* [VOS CONSIGNES] D'après la déclaration conjointe sur Milena Quiroz Jiménez, devant quel tribunal l'audience du 1er août doit-elle se tenir ?
**** EXTRAIT DU DOCUMENT
Déclaration conjointe – Colombie : la défenseuse des droits humains Milena Quiroz Jiménez persécutée et criminalisée depuis plus de 2000 jours dans la région de Sur de Bolivar, en Colombie
Déclaration conjointe – Colombie : Plus de 2000 jours de criminalisation et de persécution contre Milena Quiroz Jiménez, défenseuse des droits humains dans la région de Sur de Bolivar, en Colombie
Le 1 août, une audience aura lieu devant le premier tribunal de Carthagène, qui décidera de la légalité des preuves que les procureurs colombiens utilisent pour criminaliser la défenseuse afro-colombienne des droits humains (FDDH) Milena Quiroz Jimenez.
Le Service international des droits de l’Homme (ISHR), Front Line Defenders (FLD), l’Observatoire pour la protection des défenseur⸱ses des droits humains (OMCT/FIDH), Robert F. Kennedy Human Rights (RFKHR) et Dejusticia appellent les autorités à mettre fin à la criminalisation contre la FDDH et à garantir son droit à défendre les droits humains.
********
**** JEU DE DONNÉES
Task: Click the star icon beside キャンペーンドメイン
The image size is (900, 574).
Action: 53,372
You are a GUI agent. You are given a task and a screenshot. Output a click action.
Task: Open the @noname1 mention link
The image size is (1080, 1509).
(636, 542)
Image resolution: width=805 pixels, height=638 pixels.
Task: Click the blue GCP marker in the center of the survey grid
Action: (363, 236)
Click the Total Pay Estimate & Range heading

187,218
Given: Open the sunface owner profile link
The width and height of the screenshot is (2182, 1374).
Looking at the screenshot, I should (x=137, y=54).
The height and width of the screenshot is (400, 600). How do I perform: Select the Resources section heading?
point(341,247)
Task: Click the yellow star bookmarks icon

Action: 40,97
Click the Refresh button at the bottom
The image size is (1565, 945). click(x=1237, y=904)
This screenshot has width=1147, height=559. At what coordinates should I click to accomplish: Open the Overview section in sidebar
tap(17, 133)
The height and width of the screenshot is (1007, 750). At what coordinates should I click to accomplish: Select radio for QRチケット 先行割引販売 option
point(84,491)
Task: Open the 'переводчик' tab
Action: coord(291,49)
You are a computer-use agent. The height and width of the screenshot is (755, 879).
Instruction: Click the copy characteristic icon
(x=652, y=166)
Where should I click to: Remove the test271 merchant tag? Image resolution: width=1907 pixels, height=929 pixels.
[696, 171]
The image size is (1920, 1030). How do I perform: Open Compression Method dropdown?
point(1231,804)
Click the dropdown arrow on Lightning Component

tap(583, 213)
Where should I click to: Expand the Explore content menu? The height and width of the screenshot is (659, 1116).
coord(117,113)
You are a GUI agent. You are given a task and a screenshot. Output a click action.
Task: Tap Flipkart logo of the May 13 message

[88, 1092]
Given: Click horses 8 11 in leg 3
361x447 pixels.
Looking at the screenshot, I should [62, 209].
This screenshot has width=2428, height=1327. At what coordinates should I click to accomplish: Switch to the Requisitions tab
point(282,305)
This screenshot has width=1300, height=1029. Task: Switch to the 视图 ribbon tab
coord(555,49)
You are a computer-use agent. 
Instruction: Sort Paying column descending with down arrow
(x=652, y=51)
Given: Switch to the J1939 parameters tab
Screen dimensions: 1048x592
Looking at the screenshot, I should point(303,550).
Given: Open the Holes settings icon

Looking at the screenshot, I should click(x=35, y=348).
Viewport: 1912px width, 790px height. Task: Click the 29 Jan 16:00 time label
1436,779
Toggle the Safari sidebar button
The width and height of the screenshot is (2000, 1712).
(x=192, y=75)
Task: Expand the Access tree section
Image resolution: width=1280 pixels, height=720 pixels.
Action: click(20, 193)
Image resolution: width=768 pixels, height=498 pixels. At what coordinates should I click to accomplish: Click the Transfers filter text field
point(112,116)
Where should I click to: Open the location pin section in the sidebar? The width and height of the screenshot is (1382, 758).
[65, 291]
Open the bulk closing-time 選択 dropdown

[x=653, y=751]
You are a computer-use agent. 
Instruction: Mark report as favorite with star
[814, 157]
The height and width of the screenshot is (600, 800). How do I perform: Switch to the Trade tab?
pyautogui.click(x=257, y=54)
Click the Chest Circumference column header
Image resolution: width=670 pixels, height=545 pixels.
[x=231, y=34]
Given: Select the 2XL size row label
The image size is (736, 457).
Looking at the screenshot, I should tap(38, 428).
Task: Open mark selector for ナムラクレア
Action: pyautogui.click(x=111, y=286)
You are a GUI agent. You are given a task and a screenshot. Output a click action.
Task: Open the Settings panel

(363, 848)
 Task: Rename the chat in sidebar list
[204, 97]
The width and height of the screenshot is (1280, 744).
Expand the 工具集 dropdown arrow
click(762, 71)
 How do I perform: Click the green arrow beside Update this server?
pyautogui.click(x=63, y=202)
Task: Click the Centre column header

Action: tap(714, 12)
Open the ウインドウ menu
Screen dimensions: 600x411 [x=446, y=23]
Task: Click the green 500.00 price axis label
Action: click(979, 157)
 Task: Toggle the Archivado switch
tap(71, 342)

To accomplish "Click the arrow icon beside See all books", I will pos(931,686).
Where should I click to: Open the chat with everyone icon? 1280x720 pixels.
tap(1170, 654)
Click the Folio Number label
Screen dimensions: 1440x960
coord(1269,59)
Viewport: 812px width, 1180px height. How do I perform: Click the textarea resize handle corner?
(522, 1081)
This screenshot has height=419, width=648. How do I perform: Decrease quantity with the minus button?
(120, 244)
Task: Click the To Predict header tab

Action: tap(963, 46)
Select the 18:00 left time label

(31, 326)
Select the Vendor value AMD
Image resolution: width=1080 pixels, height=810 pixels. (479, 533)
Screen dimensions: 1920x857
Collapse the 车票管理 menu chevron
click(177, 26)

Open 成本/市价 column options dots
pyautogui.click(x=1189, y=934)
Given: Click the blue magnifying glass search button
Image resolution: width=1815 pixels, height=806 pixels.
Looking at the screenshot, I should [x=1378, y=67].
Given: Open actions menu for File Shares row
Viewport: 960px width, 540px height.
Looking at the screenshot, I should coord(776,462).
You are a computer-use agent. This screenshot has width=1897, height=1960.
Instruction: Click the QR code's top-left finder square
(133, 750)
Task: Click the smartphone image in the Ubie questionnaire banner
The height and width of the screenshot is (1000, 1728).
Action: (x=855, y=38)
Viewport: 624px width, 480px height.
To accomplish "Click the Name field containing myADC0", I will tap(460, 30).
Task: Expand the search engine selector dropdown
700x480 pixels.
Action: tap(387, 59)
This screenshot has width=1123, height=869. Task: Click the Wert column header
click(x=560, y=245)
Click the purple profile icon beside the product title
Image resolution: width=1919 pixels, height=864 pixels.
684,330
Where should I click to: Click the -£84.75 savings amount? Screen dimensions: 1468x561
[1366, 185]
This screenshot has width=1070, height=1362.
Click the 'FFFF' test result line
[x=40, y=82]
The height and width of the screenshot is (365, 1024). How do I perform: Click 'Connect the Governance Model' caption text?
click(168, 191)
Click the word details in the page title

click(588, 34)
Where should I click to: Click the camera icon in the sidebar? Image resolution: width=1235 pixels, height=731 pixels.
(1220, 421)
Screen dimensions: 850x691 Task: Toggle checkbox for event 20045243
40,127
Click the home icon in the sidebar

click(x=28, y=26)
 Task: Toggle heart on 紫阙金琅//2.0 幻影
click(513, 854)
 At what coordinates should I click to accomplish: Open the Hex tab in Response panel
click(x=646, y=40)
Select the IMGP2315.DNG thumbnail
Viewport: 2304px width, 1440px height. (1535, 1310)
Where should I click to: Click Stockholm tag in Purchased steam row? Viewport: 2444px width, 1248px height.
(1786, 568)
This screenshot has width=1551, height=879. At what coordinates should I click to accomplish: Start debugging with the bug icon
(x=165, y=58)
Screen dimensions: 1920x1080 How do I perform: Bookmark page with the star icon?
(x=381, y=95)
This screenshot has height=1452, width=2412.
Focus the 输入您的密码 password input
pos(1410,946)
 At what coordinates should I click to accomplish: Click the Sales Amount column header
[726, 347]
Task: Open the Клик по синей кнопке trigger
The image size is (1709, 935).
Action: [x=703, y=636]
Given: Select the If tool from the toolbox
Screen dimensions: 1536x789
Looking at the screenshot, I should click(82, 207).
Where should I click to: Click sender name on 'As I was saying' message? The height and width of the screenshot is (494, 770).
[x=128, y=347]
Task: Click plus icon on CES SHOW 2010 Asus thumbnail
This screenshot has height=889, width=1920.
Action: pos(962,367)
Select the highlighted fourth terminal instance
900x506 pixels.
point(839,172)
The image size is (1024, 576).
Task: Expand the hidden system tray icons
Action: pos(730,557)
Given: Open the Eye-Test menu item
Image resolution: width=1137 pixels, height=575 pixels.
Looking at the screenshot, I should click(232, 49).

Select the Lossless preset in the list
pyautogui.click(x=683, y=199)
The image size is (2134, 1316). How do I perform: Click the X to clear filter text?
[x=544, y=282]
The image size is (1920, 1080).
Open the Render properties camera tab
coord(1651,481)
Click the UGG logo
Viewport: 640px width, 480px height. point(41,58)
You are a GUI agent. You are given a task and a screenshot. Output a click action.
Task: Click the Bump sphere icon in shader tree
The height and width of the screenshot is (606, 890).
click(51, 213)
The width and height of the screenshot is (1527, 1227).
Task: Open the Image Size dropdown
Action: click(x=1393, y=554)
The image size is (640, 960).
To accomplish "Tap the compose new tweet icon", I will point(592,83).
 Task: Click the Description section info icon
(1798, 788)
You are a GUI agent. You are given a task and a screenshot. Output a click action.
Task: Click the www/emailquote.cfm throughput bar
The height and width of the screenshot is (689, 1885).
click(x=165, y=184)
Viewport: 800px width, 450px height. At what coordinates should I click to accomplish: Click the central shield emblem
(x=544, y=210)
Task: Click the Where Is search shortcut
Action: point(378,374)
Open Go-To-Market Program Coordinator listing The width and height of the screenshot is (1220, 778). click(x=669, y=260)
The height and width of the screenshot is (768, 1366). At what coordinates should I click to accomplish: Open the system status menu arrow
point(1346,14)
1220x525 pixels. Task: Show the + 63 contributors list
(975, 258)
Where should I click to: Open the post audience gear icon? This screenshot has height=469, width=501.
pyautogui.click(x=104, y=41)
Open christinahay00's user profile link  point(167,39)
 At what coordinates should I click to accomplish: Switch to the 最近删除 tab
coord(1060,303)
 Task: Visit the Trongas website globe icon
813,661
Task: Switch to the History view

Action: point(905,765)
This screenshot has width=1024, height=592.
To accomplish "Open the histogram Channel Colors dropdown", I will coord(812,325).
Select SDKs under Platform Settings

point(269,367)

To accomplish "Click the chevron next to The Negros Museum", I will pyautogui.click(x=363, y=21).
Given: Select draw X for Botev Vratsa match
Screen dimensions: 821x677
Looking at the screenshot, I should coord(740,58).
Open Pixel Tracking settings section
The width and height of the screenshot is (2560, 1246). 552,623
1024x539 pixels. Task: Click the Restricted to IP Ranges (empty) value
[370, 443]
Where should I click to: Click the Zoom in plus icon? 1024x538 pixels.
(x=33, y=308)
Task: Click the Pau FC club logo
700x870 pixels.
********
* [PROBLÈME RÉSOLU] Devant le premier tribunal de Carthagène.